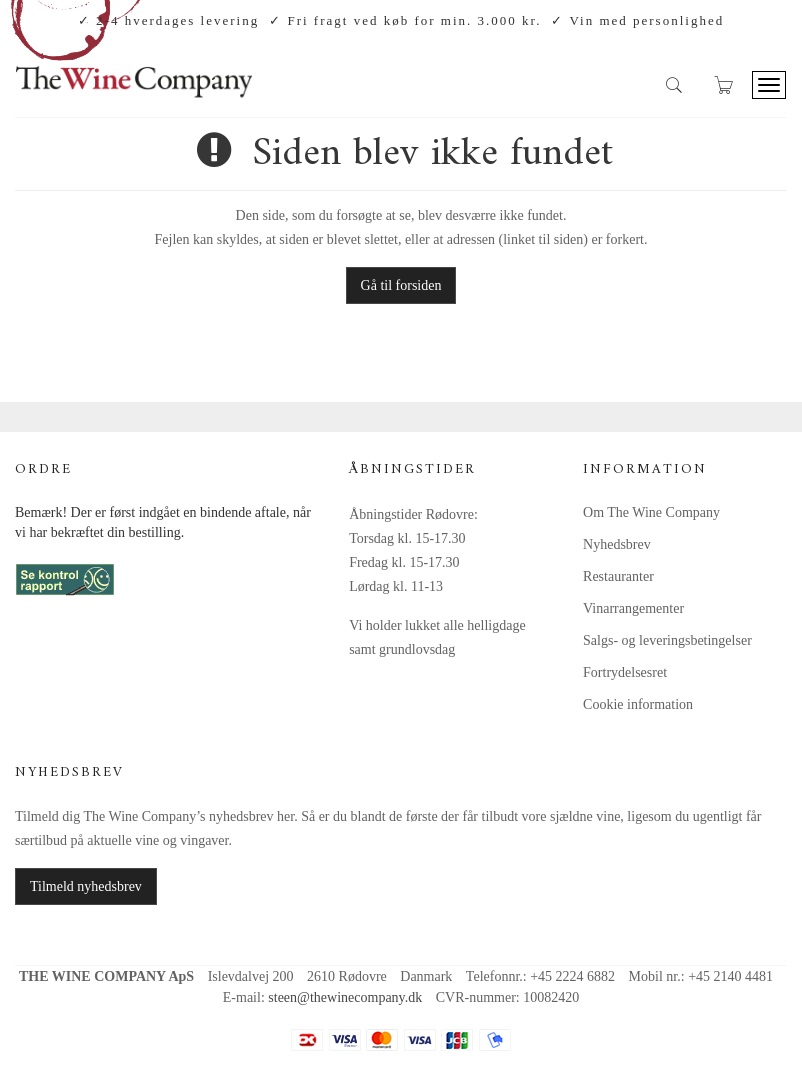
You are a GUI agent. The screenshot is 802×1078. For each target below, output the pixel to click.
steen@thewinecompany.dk (345, 997)
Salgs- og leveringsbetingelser (667, 640)
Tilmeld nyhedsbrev (86, 886)
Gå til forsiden (401, 285)
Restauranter (618, 576)
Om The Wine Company (651, 512)
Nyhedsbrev (617, 544)
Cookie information (638, 704)
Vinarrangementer (633, 608)
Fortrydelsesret (625, 672)
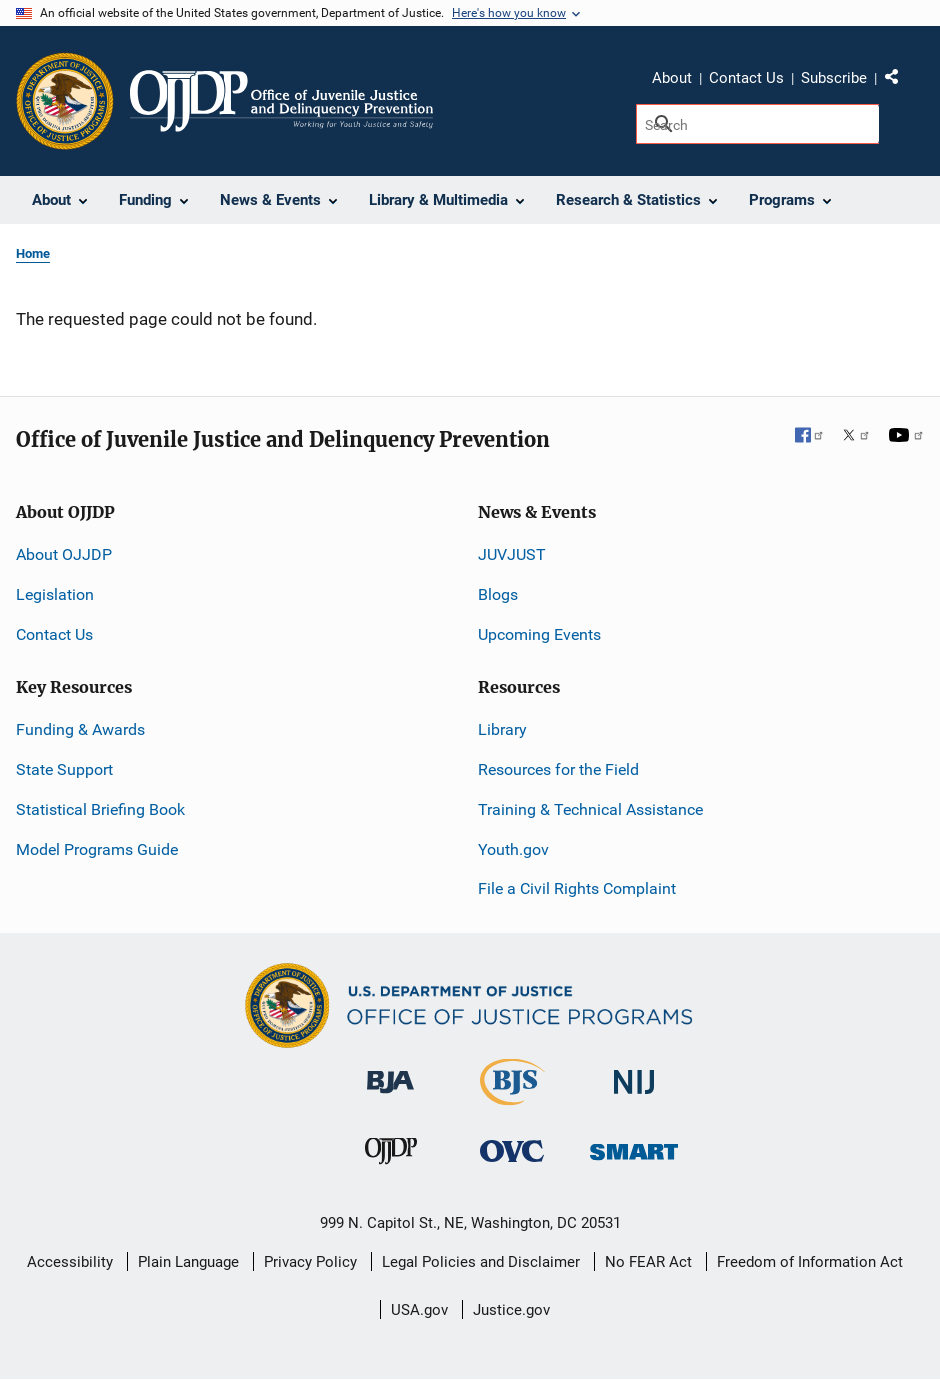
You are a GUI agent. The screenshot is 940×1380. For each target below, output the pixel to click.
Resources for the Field (558, 769)
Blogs (498, 594)
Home (33, 253)
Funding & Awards (80, 729)
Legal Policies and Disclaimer (481, 1262)
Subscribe (834, 78)
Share (899, 81)
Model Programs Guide (97, 849)
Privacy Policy (310, 1262)
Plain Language (188, 1262)
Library (502, 729)
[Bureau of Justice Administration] (390, 1072)
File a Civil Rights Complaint (577, 888)
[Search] (757, 124)
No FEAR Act (648, 1262)
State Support (64, 769)
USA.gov (419, 1310)
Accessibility (70, 1262)
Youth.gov (513, 849)
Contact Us (746, 78)
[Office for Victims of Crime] (512, 1149)
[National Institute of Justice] (634, 1073)
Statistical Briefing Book (100, 809)
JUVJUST (512, 554)
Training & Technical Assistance (590, 809)
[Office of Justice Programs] (65, 101)
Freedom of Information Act (810, 1262)
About (672, 78)
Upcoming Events (539, 634)
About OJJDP (64, 554)
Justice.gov (511, 1310)
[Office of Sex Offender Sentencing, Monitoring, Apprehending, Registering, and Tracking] (634, 1145)
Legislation (55, 594)
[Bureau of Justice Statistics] (512, 1096)
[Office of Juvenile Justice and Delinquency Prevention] (391, 1154)
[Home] (281, 101)
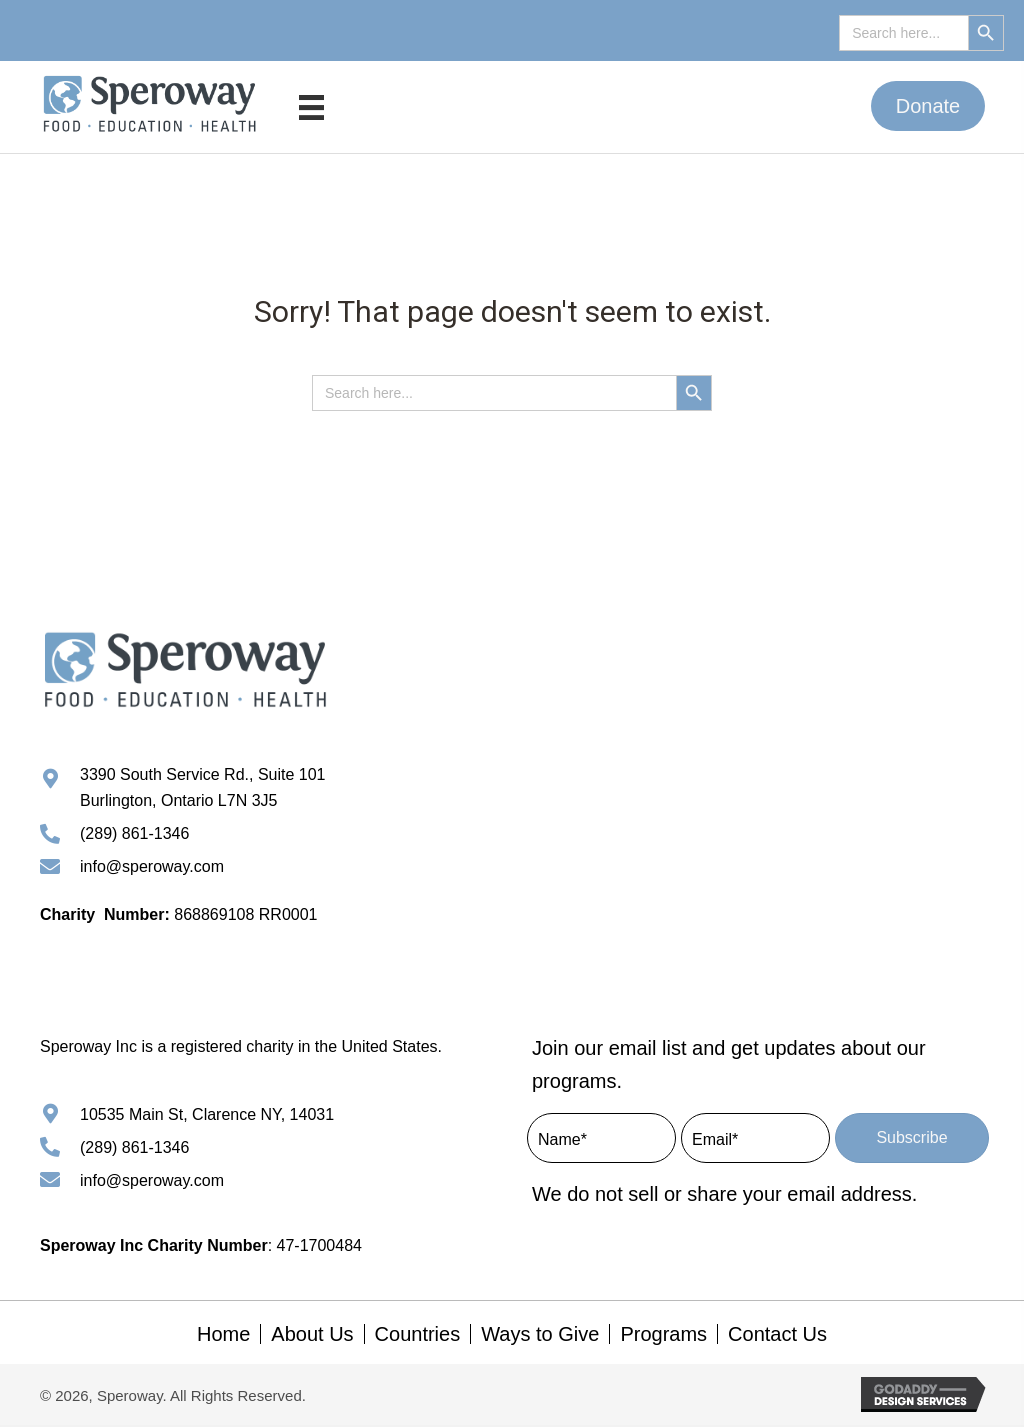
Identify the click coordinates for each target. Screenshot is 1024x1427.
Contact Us (777, 1336)
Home (223, 1336)
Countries (418, 1336)
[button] (928, 106)
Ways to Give (540, 1336)
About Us (312, 1336)
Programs (663, 1336)
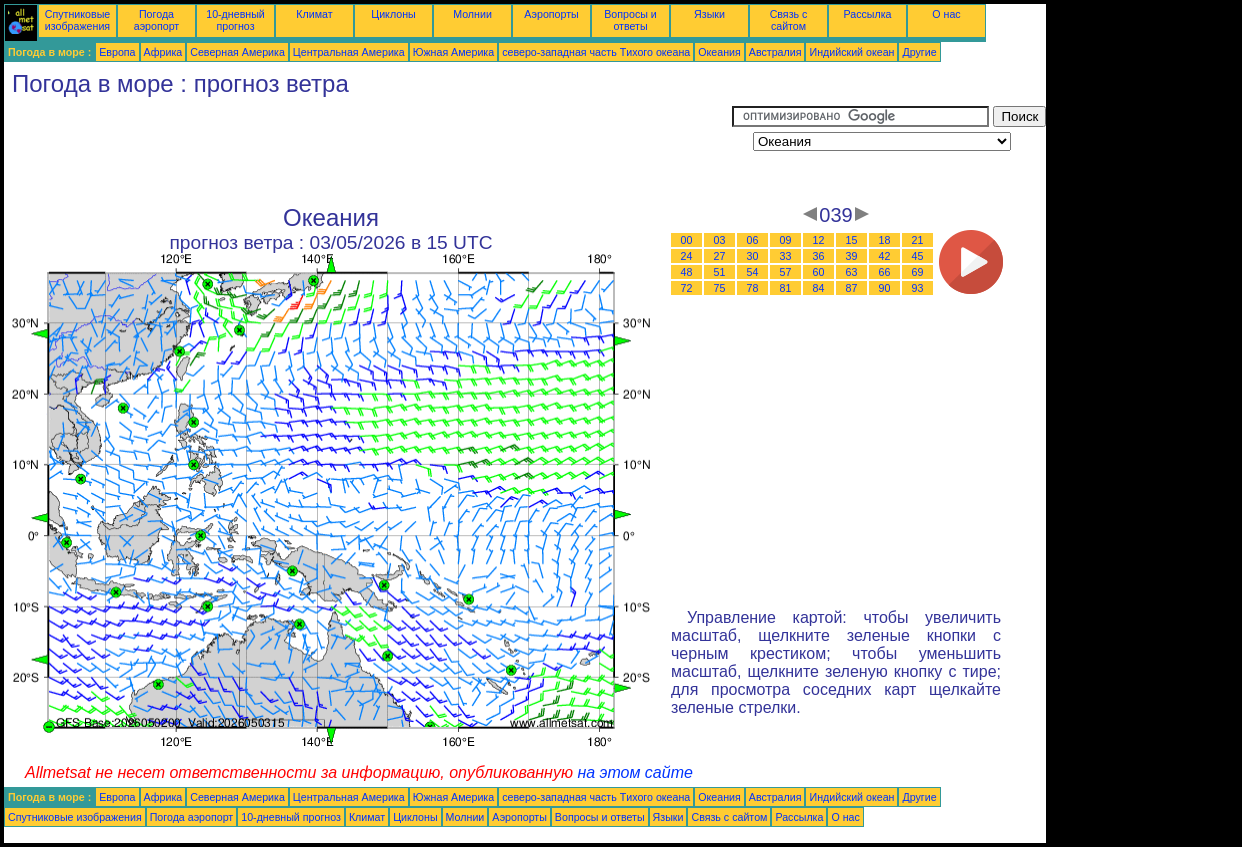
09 (786, 240)
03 (720, 240)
☆ ☆ ☆ ☆
**Set problem:** Write out again the lines between the one holding "About OJJDP (64, 554)" and the one holding "[Office of Juvenile", inclusive, keeping each line's wording and multiplying every coordinate in the answers by 2.4, rounded to whole numbers with halves rounded up.

**Output for this exercise:**
About OJJDP (154, 1330)
Justice.gov (1226, 3144)
[Office of Sex Offender Sentencing, Monitoring, Apprehending, Registering, and Tracking] (1522, 2748)
Legislation (132, 1426)
[Bureau of Justice Statistics] (1229, 2630)
[Office of Juvenile Justice and Delinquency Prevention] (938, 2770)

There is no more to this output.